In viable human erythrocytes, passive downhill entry of Ca2+ through the plasma membrane is opposed by an active extrusion Ca2+-pump mechanism which maintains a free [Ca2+]i approximately 10(-7) M. This passive Ca2+ permeability can be determined reliably in cells with a completely arrested Ca2+ pump, as can be achieved in cells which are both ATP-depleted and vanadate-treated. With this approach, whole-cell preparations from banked human erythrocytes exhibited passive net uptake of Ca2+ that has characteristics of a carrier-mediated process which could be shunted by the addition of the Ca2+ ionophore A23187. Passive Ca2+ uptake was apparently independent of extracellular Na+, K+ or Cl- and was not responsive to a variety of Ca2+ channel entry blockers.
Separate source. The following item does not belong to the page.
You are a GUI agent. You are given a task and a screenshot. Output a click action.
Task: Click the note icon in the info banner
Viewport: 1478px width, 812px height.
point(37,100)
However, in the presence of phenylglyoxal, a specific, covalent modifier of arginyl residues, the initial (0 to 60 min) rate of passive Ca2+ uptake was inhibited in a dose-dependent manner. This can be taken in support of a proteinaceous carrier-mediated passive Ca2+ entry mechanism that involves one or several functional arginyl residue(s) and may represent Ca2+ back-diffusion through the arrested Ca2+ translocation pump.